PROBLEM REQUIREMENTS
From the Watchung Reservation hike post, copy word for word the part that begins at the words "It was fitting" and stops after "main parking lot.".

GIVEN PASSAGE
Friday, December 28, 2007

Watchung Reservation

All in all, this was a strange hike. It's the first time I've done a true hike of over ten miles with a full pack in almost four years. Just thinking about that fact makes me feel old. Yet, here I was, standing in an almost totally deserted Watchung Reservation parking lot with two of my best friends feeling the misty rain coat us in a fine layer of moisture. Watchung Reservation is a two-thousand acre parcel of the volcanic Watchung Mountains, which run all the way up to Patterson. Contained in the park are the basalt outcroppings that mark the beginning of the First and Second Watchung Mountains. The park itself is hilly, but not hilly enough to stop the construction of almost 70 miles of various forms of hiking and bridle trails. Parts of the park are actually used by rock climbers to ply their trade. The park was established in the 1920s, and is both convenient to Central New Jersey and large enough to grant a sense of solitude.

It was fitting that this was the place where I would try to get my hiking legs back, considering that this was the first place I ever remember hiking. My mom spent a good chunk of her childhood in Watchung and one day when my dad went fishing, I begged her to do something. She took me to this place, Watchung Reservation. I loved every second of it, marveling in the simple pleasures of just wandering around and enjoying nature. This hike would be much of the same. However, I made two basic rookie hiker mistakes:
1) I never printed out or made sure I had a trail map prior to going (a problem made worse by the total lack of maps anywhere in the park except for the Trailside Center).
2) I didn't do my research on where to start the hike, trusting my GPS-enabled cellphone to take me to the main parking lot.

DATASET EXTRACT
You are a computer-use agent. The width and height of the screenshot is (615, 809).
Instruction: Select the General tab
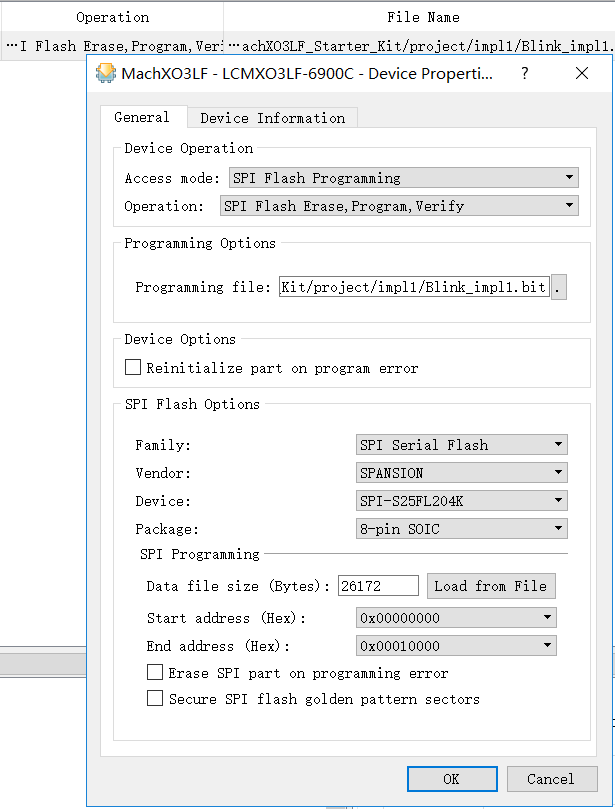click(142, 117)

OUTPUT OF THE EXERCISE
It was fitting that this was the place where I would try to get my hiking legs back, considering that this was the first place I ever remember hiking. My mom spent a good chunk of her childhood in Watchung and one day when my dad went fishing, I begged her to do something. She took me to this place, Watchung Reservation. I loved every second of it, marveling in the simple pleasures of just wandering around and enjoying nature. This hike would be much of the same. However, I made two basic rookie hiker mistakes:
1) I never printed out or made sure I had a trail map prior to going (a problem made worse by the total lack of maps anywhere in the park except for the Trailside Center).
2) I didn't do my research on where to start the hike, trusting my GPS-enabled cellphone to take me to the main parking lot.